Triggers
- First edition cover
- Author: Robert J. Sawyer
- Cover artist: Stephan Martiniere
- Language: English
- Genre: Science fiction
- Publisher: Viking
- Publication date: 2012
- Media type: Print (Hardcover & Paperback)
- Pages: 342
- ISBN: 978-0-670-06576-9
- OCLC: 767940725

= Triggers (novel) =

2012 book by Robert J. Sawyer

Triggers is a science fiction novel by Canadian writer Robert J. Sawyer. It was originally serialized in Analog.

==Plot summary==
In the near future, a war veteran named Kadeem Adams is about to undergo a highly experimental memory editing treatment for post-traumatic stress disorder at Washington, D.C.'s Luther Terry Hospital. Seth Jerrison, the President of the United States, is rushed to the same hospital after being shot in an assassination attempt. Adams' treatment goes awry due to an electromagnetic pulse from a new type of bomb planted by terrorists, which destroys the White House just as the treatment begins. It becomes clear that terrorists have infiltrated the Secret Service.

When President Jerrison recovers consciousness, he can remember Kadeem Adams' life as well as his own. Kadeem Adams finds himself able to remember the life of someone else who was nearby in the hospital, and others nearby are similarly affected. This raises the possibility that someone in the vicinity has access to President Jerrison's memories, some of which are extremely secret; these include plans for a major, morally questionable, anti-terrorist action codenamed Counter Punch.

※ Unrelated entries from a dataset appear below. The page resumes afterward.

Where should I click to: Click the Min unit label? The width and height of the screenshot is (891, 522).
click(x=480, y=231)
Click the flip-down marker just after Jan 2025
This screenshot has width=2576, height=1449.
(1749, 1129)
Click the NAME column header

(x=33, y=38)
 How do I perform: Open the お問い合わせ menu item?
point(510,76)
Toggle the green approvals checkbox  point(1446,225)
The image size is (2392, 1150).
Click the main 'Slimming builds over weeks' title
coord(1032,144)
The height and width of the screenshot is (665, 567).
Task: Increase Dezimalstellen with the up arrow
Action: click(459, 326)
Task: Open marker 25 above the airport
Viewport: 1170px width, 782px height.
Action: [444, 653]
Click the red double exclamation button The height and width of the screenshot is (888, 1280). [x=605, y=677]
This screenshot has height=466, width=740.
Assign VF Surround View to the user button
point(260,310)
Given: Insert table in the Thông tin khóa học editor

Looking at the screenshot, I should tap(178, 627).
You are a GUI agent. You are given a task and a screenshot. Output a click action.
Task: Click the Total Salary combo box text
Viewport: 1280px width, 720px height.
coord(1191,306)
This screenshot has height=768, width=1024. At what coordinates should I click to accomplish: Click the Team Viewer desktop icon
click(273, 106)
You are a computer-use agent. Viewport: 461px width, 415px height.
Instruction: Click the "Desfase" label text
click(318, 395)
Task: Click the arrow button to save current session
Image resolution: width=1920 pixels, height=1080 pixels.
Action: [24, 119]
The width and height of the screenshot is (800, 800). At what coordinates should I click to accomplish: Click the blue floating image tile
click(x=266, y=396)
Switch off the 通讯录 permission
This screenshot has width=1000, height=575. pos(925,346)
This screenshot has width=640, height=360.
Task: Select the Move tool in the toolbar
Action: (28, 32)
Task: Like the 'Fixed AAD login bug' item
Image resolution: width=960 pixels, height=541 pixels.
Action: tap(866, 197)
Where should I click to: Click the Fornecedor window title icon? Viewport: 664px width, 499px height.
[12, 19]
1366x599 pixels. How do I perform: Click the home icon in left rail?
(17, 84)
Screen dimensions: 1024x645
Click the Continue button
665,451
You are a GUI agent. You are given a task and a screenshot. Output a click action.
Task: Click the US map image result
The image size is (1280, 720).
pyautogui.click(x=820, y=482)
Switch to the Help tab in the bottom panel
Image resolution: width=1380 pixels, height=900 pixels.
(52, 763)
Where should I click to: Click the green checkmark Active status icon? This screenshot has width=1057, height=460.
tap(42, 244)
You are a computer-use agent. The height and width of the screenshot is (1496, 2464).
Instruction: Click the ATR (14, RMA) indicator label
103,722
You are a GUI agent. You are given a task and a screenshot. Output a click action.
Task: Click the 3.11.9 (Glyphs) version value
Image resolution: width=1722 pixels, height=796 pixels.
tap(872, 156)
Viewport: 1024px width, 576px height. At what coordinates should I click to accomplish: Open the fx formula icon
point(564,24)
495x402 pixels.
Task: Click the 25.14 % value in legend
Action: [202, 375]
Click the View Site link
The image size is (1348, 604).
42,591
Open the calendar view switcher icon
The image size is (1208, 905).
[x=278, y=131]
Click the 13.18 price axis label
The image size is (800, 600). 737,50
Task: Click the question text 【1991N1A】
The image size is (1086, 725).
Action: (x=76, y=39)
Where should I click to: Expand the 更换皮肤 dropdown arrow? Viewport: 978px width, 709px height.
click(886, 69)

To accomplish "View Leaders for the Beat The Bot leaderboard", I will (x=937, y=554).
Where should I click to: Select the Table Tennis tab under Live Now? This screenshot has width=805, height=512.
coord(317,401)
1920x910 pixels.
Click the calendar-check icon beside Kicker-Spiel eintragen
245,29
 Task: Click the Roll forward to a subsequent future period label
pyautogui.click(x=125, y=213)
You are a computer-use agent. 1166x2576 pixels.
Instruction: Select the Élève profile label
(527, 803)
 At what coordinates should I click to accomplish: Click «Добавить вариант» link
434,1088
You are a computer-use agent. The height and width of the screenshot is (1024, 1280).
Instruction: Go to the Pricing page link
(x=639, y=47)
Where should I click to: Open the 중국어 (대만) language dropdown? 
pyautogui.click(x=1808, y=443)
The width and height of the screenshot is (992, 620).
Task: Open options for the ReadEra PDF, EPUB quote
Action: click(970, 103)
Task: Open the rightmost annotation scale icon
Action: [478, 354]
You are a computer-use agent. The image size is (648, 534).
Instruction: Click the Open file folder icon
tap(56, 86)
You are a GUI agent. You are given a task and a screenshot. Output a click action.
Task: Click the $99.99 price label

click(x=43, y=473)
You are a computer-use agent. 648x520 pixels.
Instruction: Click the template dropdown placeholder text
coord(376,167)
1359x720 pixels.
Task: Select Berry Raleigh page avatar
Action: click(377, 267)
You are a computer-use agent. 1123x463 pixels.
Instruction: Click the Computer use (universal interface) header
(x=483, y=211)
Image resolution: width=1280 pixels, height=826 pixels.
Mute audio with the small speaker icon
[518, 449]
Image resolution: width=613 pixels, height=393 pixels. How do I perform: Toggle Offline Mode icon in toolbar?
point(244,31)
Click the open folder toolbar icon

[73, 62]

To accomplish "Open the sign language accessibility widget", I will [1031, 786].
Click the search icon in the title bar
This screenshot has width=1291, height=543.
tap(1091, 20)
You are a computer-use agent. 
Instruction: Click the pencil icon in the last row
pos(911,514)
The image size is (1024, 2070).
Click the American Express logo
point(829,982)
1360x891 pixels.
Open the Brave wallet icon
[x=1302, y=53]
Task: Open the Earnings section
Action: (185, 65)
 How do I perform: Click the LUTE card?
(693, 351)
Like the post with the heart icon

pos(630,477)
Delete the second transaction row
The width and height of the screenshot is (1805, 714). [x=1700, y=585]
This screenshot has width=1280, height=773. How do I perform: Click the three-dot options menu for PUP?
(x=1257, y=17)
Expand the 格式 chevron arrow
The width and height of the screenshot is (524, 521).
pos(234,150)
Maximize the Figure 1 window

In large part, the book has a thriller type plot. Learning how the memories of many of the characters were intertwined is a key to such things as finding who has the President's memories and who the terrorists are. However, much of the book is about the characters and interactions of the people whose minds have been subjected to what is suggested to be quantum entanglement. Not all of them are good people. After one of them dies, the quantum entanglement gets stronger rather than weaker.

==Critical reaction==
Critical reaction varied, especially regarding the book's ending. Writing in the Globe and Mail, Michael Matheson simultaneously criticized the ending as utopian and described it as "chilling". Leo Graziani considered it optimistic. Alex Good called it "cybertopian" In the Toronto Star.

==TV adaption==
In 2014, Sawyer was commissioned to adapt Triggers into a film.